Reseña | Musarañas (2014)


musaranas

Dir. Juanfer Andrés & Esteban Roel | España-Francia | 91 minutos

Sinopsis: España, años 50. Montse (Macarena Gómez) ha perdido su juventud cuidando de su hermana pequeña, con la que vive en un siniestro piso del centro de Madrid. Tras la muerte de su madre, su padre (Luis Tosar) huyó cobardemente dejándolas solas. Montse padece agorafobia pero no lo sabe y se esconde de la vida, entre cuatro paredes, volviéndose cada vez más obsesiva y desequilibrada. Trabaja de costurera y el único eslabón que la une con la realidad es su hermana. Un día ocurre algo extraordinario: Carlos (Hugo Silva), un vecino joven e irresponsable, se cae por la escaleras y pide ayuda llamando a la puerta de Montse. (FILMAFFINITY)

No voy a mentir diciendo que Musarañas o Sangre de mi sangre (como se le llamó en algunos lugares) es un monumento a la originalidad ni mucho menos, por el contrario, tiene ese permanente sabor a Misery que por momentos se vuelve un distractor importante, no obstante es un filme que posee una buena cantidad de factores que la vuelven especialmente interesante.

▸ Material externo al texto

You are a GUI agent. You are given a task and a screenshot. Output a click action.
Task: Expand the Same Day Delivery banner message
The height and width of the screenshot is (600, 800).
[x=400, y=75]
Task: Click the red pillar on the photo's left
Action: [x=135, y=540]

Musarañas cuenta con un halo de misterio al estilo del siglo XIX, una atmósfera de total enclaustramiento y oscuridad que se vuelven el escenario perfecto para representar la mente de nuestra protagonista, quien ha ido acumulando a través del paso del tiempo una tremenda cantidad de fantasmas que terminan por desatarse cuando Carlos llega a su vida.

Pasando a un plano menos positivo he de confesar que encontré muy complicado conectar con los personajes, por un lado tenemos a una protagonista completamente fuera de la realidad (tan loca que no se alcanza a apreciar del todo) y por otra parte los personajes que la rodean están pintados descaradamente como los “buenos buenos” de la película. Excesiva victimización para mi gusto, me hubiese gustado un poco más de carácter.

¿La recomiendo? Por supuesto que si, siempre resulta interesante para el espectador tener en frente una película cuyo guión evoluciona como una buena montaña rusa, al principio parece no ser de lo más aterrador, sin embargo una vez que se llega a lo más alto la caída se vuelve deliciosamente estrepitosa.